Democracia ateniense | Filosofia na Escola

Democracia ateniense

democracia ateniense
Na democracia ateniense, as pessoas comuns participavam diretamente do governo, porém as mulheres e outros eram excluídos desse direito.

A democracia surgiu no século V a. C. na Grécia Antiga como uma forma de organização política inédita, conhecida como “governo de povo”.

Naquela época, a  Grécia era formada por inúmeras cidades-Estado. Essas eram pequenas cidades que compartilhavam elementos culturais, mas permaneceram independentes politicamente. Cada uma tinha seu governo, leis e exército próprios.

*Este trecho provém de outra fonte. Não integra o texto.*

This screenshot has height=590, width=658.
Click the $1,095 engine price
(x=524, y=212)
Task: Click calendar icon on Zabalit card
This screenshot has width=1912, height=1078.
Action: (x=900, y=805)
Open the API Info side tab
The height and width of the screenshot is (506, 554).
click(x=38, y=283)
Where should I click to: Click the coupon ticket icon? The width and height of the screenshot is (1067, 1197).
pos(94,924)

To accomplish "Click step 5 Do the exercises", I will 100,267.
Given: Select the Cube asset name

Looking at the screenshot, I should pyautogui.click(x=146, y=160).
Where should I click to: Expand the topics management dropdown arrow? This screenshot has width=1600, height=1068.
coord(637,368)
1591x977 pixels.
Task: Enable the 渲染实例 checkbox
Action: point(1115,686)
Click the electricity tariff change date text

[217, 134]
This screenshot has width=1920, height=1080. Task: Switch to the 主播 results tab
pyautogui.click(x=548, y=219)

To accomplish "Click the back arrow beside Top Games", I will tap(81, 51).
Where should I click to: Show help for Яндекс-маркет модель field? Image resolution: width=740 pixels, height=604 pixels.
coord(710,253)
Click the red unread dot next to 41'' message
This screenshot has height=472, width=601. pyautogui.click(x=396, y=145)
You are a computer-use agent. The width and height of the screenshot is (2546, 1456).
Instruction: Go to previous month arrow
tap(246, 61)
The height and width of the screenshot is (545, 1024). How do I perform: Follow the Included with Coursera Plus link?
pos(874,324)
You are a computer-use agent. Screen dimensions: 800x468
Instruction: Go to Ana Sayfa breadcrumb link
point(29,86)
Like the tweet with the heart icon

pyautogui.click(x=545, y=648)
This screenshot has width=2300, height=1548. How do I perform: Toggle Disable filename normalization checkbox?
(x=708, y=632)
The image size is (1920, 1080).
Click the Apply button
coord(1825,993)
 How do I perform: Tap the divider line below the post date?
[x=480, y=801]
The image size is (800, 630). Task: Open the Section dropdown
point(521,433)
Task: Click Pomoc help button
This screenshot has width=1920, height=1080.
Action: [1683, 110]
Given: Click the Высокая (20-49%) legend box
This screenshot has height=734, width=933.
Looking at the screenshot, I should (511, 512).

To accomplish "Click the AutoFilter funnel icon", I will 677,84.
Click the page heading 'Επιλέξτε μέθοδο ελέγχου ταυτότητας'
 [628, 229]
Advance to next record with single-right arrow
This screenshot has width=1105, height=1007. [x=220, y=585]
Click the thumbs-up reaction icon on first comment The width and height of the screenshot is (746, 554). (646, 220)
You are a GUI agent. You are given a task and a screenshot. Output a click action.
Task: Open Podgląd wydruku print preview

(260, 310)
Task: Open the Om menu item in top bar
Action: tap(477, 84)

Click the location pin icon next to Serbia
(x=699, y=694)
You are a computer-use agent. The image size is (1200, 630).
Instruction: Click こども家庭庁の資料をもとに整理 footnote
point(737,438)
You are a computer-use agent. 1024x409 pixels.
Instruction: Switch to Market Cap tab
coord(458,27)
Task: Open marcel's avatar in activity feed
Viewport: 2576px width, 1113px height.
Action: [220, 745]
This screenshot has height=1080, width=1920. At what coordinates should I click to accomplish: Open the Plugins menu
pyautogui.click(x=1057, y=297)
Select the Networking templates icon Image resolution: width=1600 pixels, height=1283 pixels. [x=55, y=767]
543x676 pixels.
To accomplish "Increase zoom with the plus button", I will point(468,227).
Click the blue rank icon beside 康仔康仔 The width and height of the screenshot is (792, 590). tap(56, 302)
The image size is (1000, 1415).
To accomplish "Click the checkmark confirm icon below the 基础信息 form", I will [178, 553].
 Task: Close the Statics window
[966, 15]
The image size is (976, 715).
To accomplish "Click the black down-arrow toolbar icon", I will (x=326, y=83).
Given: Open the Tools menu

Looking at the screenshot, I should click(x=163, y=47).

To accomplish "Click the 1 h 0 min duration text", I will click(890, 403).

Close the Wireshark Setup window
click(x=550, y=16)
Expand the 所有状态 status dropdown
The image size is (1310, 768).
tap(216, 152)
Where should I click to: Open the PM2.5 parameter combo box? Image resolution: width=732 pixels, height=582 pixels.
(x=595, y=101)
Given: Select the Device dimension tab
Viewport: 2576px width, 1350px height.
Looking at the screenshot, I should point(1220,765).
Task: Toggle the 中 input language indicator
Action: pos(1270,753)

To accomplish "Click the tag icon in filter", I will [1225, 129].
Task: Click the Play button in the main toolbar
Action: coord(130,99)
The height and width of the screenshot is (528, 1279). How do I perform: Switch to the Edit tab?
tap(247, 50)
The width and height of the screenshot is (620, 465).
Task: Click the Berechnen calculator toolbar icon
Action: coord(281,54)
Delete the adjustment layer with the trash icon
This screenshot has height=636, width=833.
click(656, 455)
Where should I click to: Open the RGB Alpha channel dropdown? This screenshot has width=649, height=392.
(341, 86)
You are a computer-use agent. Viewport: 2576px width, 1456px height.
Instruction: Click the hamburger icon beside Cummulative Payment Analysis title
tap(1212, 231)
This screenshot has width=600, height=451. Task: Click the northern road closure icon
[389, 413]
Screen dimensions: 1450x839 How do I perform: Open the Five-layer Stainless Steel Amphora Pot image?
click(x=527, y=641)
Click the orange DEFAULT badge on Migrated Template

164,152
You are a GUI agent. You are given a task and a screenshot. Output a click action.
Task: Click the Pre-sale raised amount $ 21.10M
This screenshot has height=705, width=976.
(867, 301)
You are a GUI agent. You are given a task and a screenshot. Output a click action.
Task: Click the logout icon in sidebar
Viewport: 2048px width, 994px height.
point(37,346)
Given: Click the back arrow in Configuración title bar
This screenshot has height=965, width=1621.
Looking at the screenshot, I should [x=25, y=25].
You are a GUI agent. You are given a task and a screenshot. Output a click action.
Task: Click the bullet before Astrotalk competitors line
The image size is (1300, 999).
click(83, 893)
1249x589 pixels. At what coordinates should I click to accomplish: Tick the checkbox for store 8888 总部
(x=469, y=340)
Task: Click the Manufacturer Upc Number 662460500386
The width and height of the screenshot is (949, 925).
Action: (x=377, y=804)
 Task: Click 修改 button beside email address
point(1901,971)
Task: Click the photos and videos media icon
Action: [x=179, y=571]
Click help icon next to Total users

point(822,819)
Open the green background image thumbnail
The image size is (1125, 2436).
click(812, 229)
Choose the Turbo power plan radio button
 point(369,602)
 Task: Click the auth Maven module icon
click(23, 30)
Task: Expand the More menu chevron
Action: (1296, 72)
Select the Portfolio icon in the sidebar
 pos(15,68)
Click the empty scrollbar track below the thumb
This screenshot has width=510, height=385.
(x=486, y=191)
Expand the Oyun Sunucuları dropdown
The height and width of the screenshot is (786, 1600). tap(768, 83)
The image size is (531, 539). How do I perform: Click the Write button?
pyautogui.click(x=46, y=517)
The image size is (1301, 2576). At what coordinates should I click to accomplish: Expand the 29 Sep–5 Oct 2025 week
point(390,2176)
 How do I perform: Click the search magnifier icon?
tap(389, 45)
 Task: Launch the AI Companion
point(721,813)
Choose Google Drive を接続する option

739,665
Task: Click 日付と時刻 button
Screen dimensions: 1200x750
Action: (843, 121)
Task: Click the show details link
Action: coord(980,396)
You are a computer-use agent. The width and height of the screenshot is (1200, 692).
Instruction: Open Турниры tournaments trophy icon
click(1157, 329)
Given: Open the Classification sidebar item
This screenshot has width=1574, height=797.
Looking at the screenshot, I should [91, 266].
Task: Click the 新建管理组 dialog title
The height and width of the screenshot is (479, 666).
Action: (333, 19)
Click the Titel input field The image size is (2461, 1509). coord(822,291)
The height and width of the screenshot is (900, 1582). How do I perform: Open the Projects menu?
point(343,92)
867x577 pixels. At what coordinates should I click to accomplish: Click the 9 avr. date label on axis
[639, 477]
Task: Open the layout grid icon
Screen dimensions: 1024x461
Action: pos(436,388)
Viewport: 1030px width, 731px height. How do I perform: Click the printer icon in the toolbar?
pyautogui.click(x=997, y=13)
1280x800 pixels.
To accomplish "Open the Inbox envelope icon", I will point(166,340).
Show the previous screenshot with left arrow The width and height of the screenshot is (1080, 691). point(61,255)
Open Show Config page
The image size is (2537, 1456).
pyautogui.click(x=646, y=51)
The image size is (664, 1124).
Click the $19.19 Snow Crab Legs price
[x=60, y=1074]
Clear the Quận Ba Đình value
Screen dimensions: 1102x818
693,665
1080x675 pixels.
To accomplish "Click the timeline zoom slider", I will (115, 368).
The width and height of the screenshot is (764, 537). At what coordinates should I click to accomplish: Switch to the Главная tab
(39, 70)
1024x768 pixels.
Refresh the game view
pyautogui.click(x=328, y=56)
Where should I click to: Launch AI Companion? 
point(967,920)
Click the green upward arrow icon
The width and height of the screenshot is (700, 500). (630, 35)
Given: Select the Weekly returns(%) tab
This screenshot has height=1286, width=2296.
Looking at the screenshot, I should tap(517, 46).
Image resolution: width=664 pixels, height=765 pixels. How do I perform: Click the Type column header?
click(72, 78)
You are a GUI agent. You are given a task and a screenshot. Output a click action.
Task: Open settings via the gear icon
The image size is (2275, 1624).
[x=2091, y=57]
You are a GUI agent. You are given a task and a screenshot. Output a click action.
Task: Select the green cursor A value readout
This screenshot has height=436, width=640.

Foi nessas cidades que surgiram as primeiras formas de organização política democrática que se tem notícia. As duas cidades-Estado que mais se destacaram na antiguidade, por razões diferentes, foram Esparta e Atenas. Aquela como um lugar de guerreiros implacáveis responsáveis por feitos heroicos. Essa como o lar da filosofia, da ciência e, entre outras coisas, da democracia.

A democracia não surgiu em Atenas, no entanto pouco se sabe da organização do governo de outras cidades-Estados gregas. Ao contrário disso, restaram muitas informações sobre a democracia ateniense, de modo que é possível ter uma noção bastante clara de como funcionava seu governo.

Um primeiro ponto a destacar sobre a democracia ateniense é que ela diferia bastante da moderna democracia representativa. Dela copiamos o nome, não as instituições.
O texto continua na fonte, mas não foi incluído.